The pipette, the tiered cosmos, and the materialization of transcendence in the rock art of the North American Southwest

 

Abstract

The pipette is a rare rock art motif found across the North American Southwest but seldom depicted in other media. We address landscape and archaeological contexts, associated imagery, material correlates, and ethnography to provide an interpretative hypothesis that accounts for the motif’s widespread, cross-cultural use. We argue that pipettes represent a tiered cosmos and axis mundi, at times with portrayals of emergence and transcendence. The pipette’s compartmentalization signifies the conceptual metaphor ‘the cosmos is comprised of containers’, a concept embedded in Uto-Aztecan languages with Mesoamerican antecedents.
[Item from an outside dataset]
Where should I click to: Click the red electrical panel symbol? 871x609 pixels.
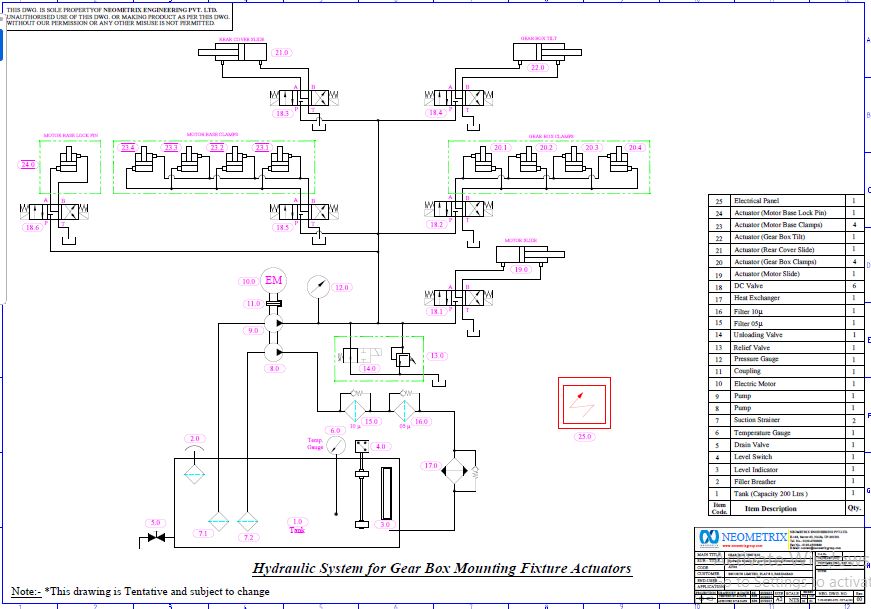click(584, 403)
The motif’s distribution across the North American Southwest demonstrates that it was a key religious symbol that accompanied the adoption of Mesoamerican-like religious beliefs and practices beginning in the eighth century or before. Prehistoric iconography – whether we understand it or not – references thought and ideas that were important enough to memorialize. Despite difficulties inherent to interpretation, archaeology would be remiss not to take advantage of the enduring iconological record. We demonstrate that careful, concentrated, and multidimensional approaches to understanding prehistoric symbolism can provide valuable and credible insight into cultures that otherwise could not speak for themselves.